April 6 is National Tartan Day. National Tartan Day honors all the Scottish heritage that flows through this nation. From its earliest beginnings, Americans with Scottish ancestry endeavored for that freedom as much as any American. It was in their blood.
It was 400 years before they had declared –
“For we fight not for glory, nor riches, nor honours, but for freedom alone which no good man give sup except for his life.” – from the Declaration of Arbroath
It might be surprising to know that of the 13 governors in the newly established United States; nine were Scots. There are 56 signatures on the Declaration of Independence. Some scholars suggest nearly a third of those signers were of Scottish descent.
Not only can we point to the country’s founding fathers, but of the 43 Presidents who have taken office, 33 have been of Scottish descent.

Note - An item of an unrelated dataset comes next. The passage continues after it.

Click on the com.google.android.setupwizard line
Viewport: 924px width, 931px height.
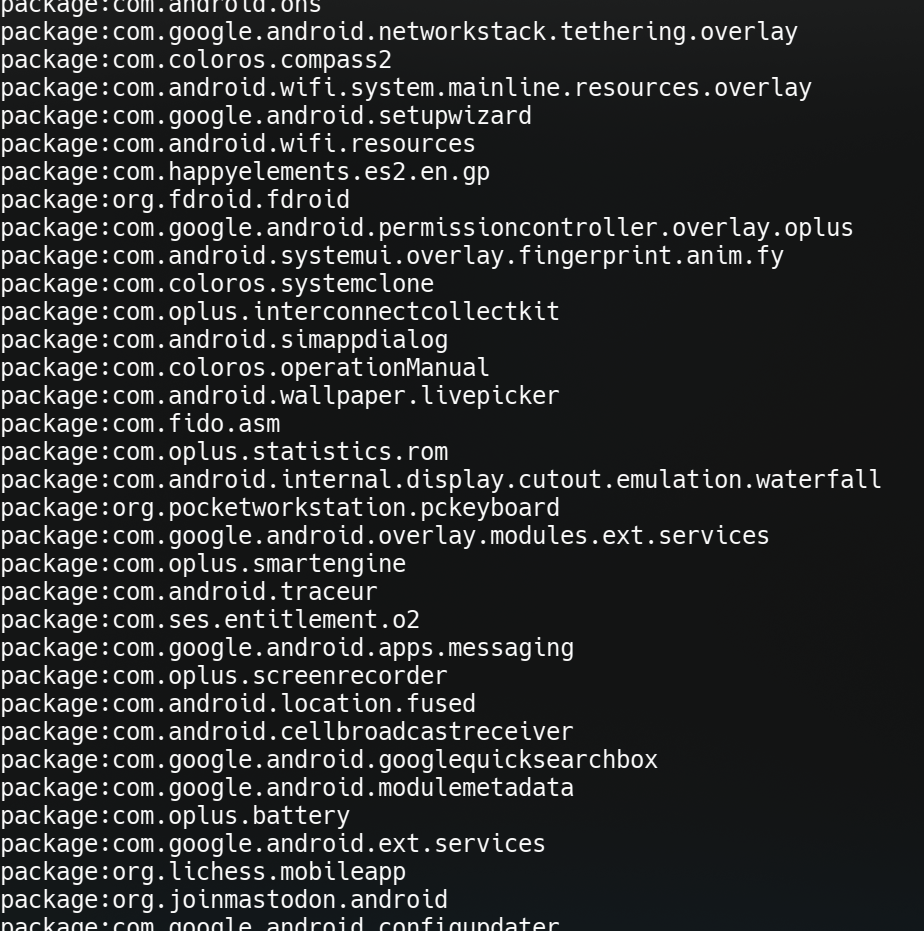click(266, 116)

Those with Tartan blood were and are independent and resourceful. They are prolific inventors and writers. They are talented musicians and artist, experienced leaders and scholars. In the United States today, over 11 million Americans claim Scottish or Scotch-Irish roots. That makes them the 8th largest ethnic group in the United States.
What is a Tartan?
A tartan, is a cloth bearing a pattern of overlayed checks in several bright colors. A plaid, contrary to popular usage, “is actually a blanketlike piece of tartan worn over the shoulder.”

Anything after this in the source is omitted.